Madison Hobley's story illustrates the underbelly of race and capital punishment in Illinois -- police brutality, falsified evidence and an incompetent trial defense counsel. Hobley relates the story of his arrest and torture by Chicago police: "They said they didn't care who did it. As far as they were concerned, I was a nigger and I did it and they had me. One officer stood behind me and held me while the other officer hit me in the stomach. And then one of them got a plastic typewriter cover and put it over my head." The officers claimed that Hobley had signed a written confession but that spilled coffee had destroyed the document. The jury, another panel of eleven whites and one black, convicted Madison Hobley and sentenced him to die.

A 1987 local news broadcast shows a dazed and frightened Hobley being marched into Police Headquarters, protesting to the cameras, "It was not me. They have the wrong man." He is fighting the burden of guilt laid on him, not only by the police, but also by the media.
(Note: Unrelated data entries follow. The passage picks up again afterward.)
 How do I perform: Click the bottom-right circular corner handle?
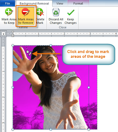89,129
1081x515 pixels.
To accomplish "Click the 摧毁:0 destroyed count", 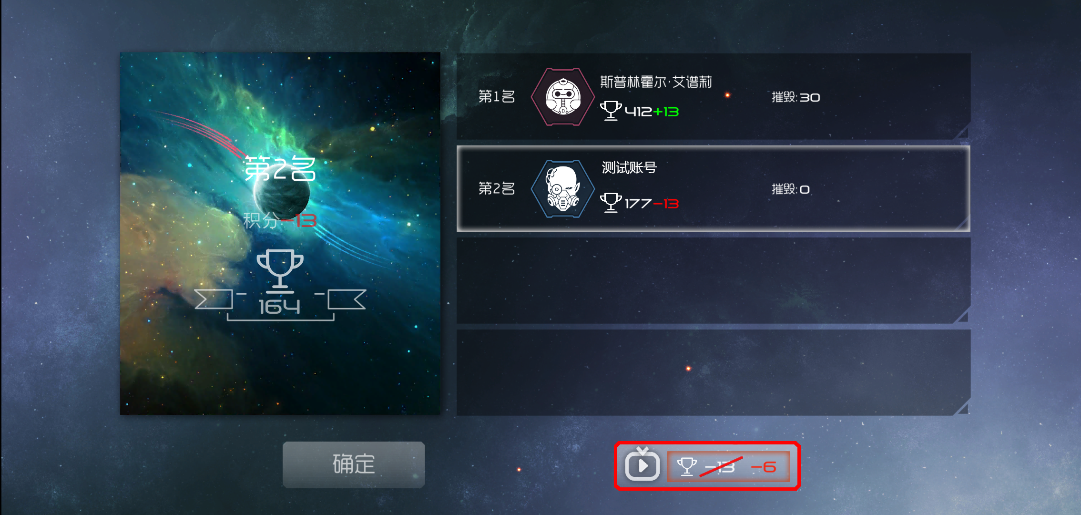I will [791, 189].
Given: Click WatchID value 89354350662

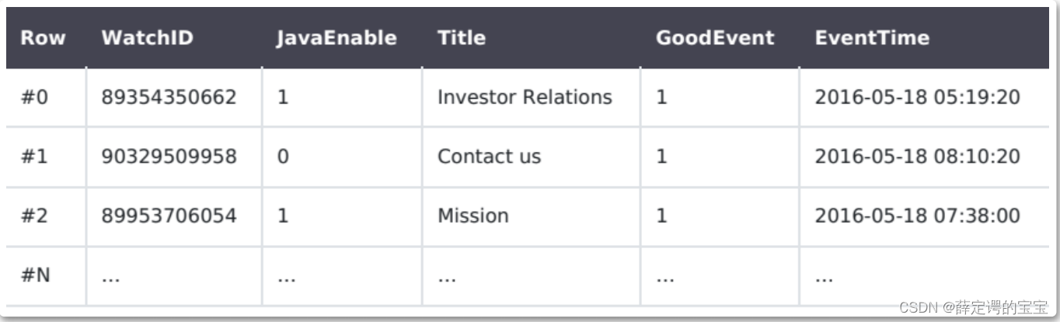Looking at the screenshot, I should tap(169, 97).
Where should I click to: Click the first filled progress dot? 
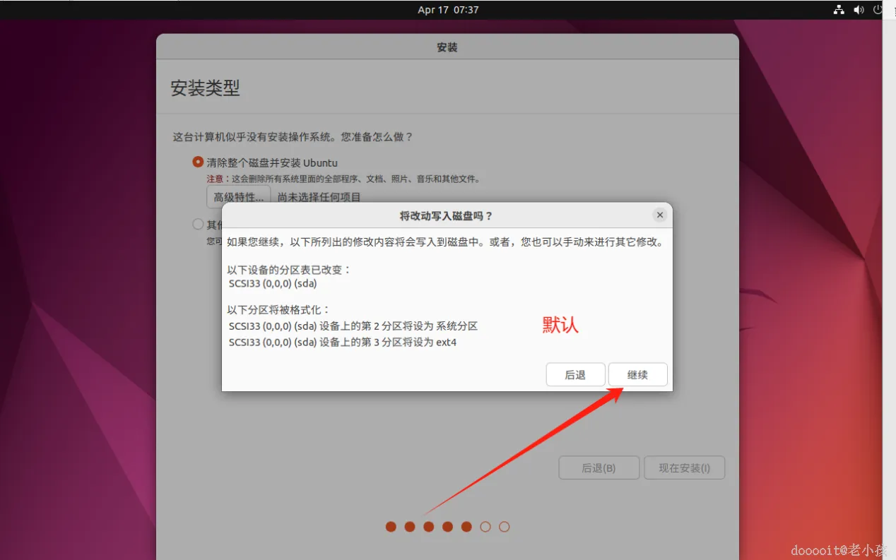[391, 527]
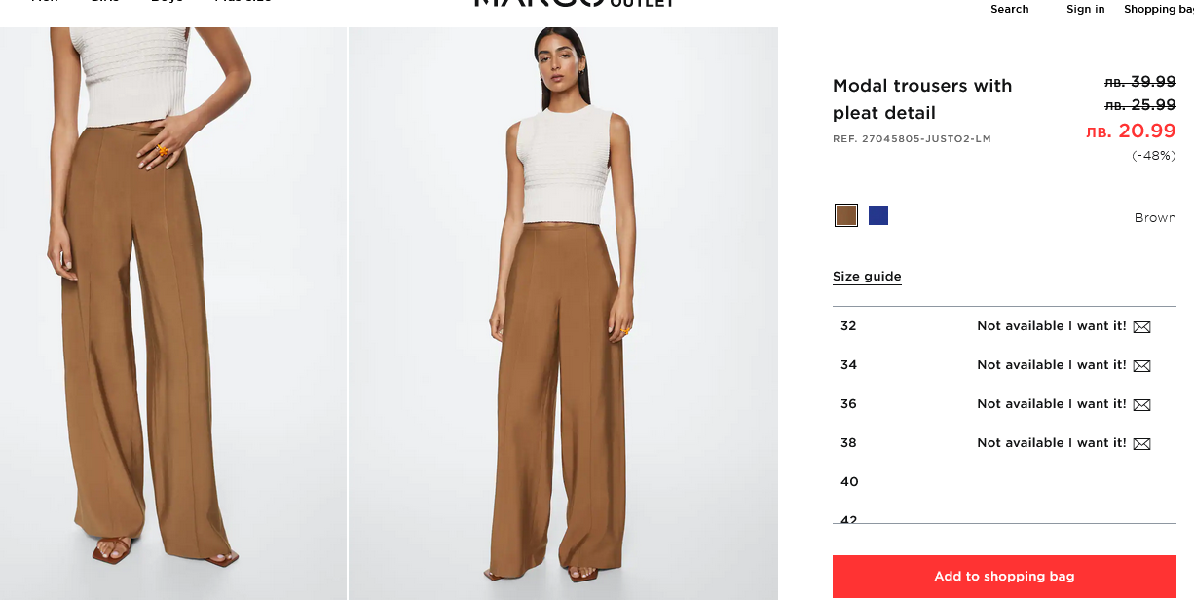Click envelope icon for size 34

click(x=1141, y=366)
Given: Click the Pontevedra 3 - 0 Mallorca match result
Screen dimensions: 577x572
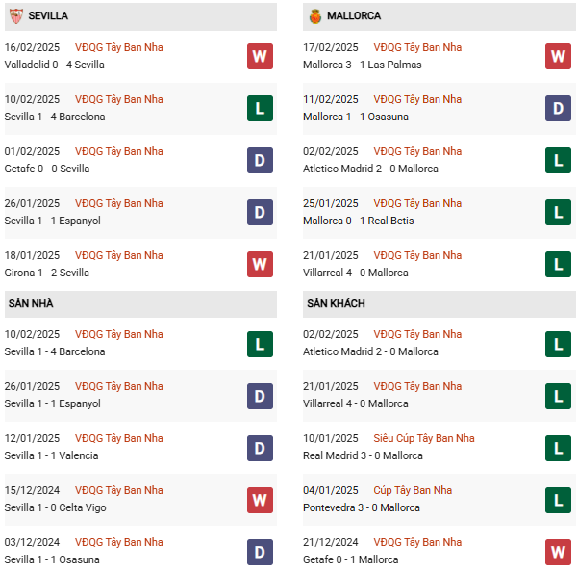Looking at the screenshot, I should pyautogui.click(x=361, y=507).
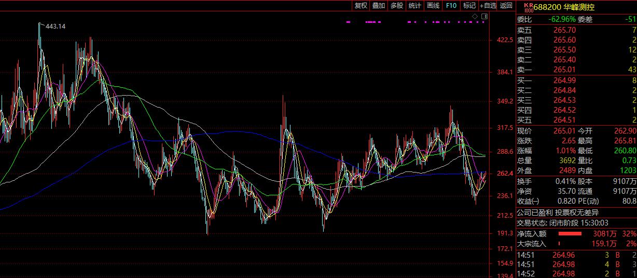Activate the 画线 drawing tool

coord(433,6)
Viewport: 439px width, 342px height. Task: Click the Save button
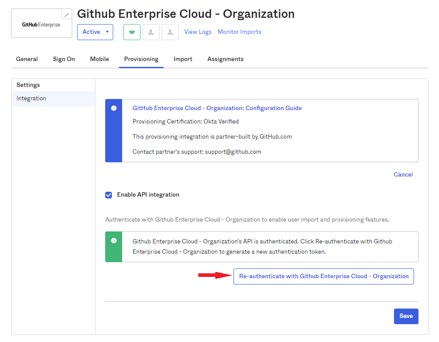(406, 316)
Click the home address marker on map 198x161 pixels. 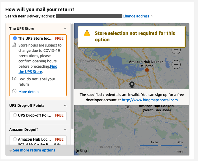coord(132,85)
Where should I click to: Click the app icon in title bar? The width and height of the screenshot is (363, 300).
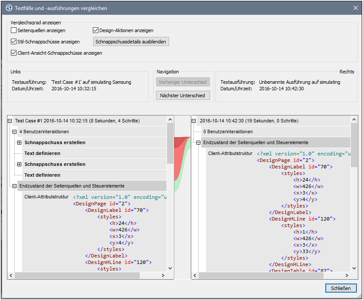(7, 8)
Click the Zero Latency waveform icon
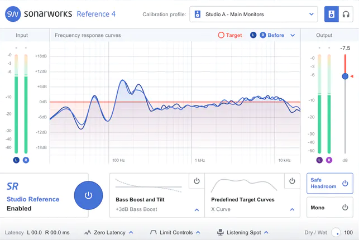Viewport: 359px width, 240px height. [x=88, y=232]
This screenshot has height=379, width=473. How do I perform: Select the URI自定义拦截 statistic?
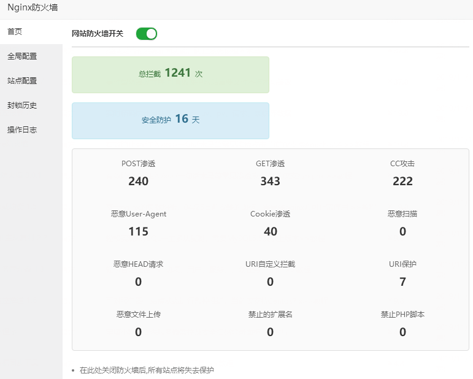[x=270, y=281]
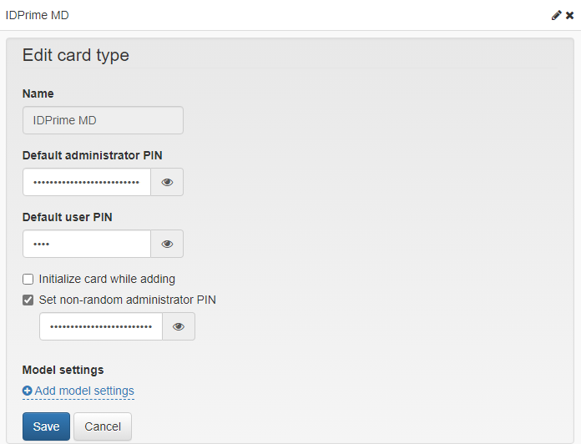Click the pencil edit icon in header
Viewport: 581px width, 444px height.
(x=556, y=15)
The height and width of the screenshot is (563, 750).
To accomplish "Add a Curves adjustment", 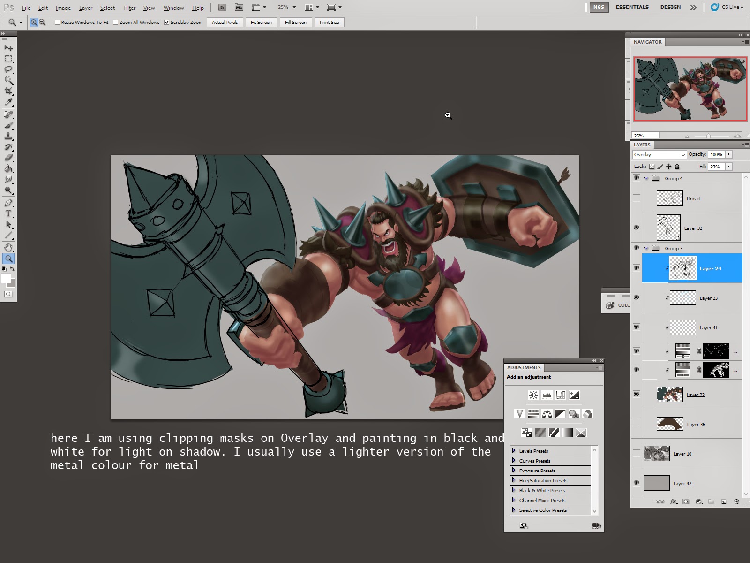I will click(561, 395).
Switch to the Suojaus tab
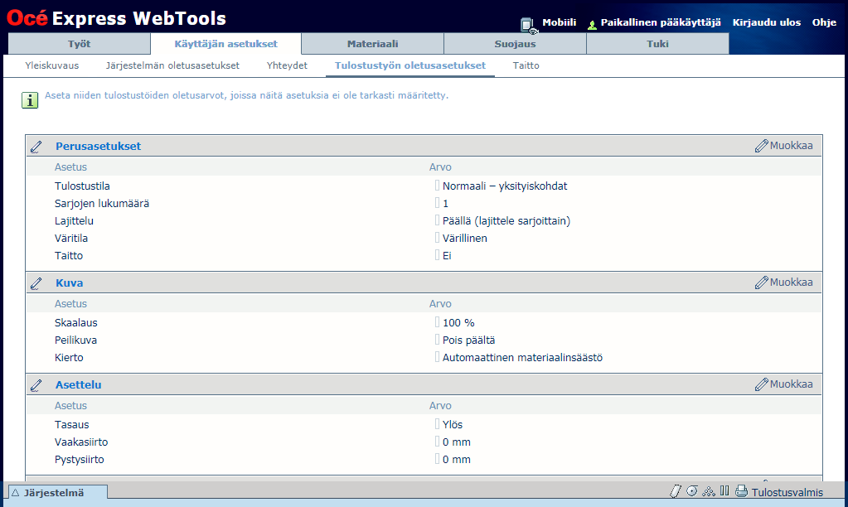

Court TV expert Raymond Brown describes research that examines the racialized aspect of that fear: "In news coverage, features and in entertainment, there is a tendency to show whites as victims of blacks in a manner that is out of all proportion to reality." And some of those viewers who absorb the media's propagation of fear and the image of white people as vulnerable to crime will become members of juries.

In January 2003, the Chicago evening news contained sensational news of a different nature. Based on the evidence supporting their innocence, Governor George Ryan had exonerated Madison Hobley and three other condemned men. This time the news cameras showed Madison Hobley walking out of prison and into the arms of his family. Ryan himself becomes convinced of the inequities and fallibilities of capital punishment in Illinois: "How do you let innocent people march to death row without someone saying 'Stop the show.'"

In an unprecedented move, the Governor commuted the death sentences of every inmate on the state's Death Row. Criminal defense attorney William Moffitt comments on the Illinois revelations: "The Illinois system does not stand out as a broken system by itself. There's a broken system in Texas, there's a broken system in California, there's a broken system in Virginia, and there's a broken system in Florida. And every time the system examines itself, it turns out that it's broken."

While Ryan's momentous decision overturned the sentence of Madison Hobley, Bryan Stevenson's final appeals on behalf of Robert Tarver were denied because the racial bias in the jury selection had not been raised by his defense in the original trial. We do not know whether Robert Tarver killed Hugh Kite. Journalist Sam Harper describes his uncertainty until the very end: "As I walked with the other journalists, there was a guard ahead, leading us in... I just felt an overwhelming sense of evil, despair." But as we hear of Tarver's final moments in the execution chamber, as he scans the gathered witnesses, looking for a face he recognizes, we wonder whether a white man convicted of killing a black man would have ended up strapped to the electric chair, awaiting his death.

The conclusion of Race to Execution leaves us with the exoneration of one man and the execution of another. In both cases, race is a factor impossible to avoid. "I no longer ask, do these people who committed these crimes deserve the death penalty," states Stevenson. "I ask, does society deserve to kill people, when they're so unwilling to engage in an honest conversation about the impact of race." Despite some signs of progress, William Moffitt is not hopeful that reforms will be adequate, "I think the notion of race is so powerful in our society, and it lies at such a deep-seated level, that we don't even notice it. And until you can wipe that slate clean, race is going to play an indelible role in who lives and who dies."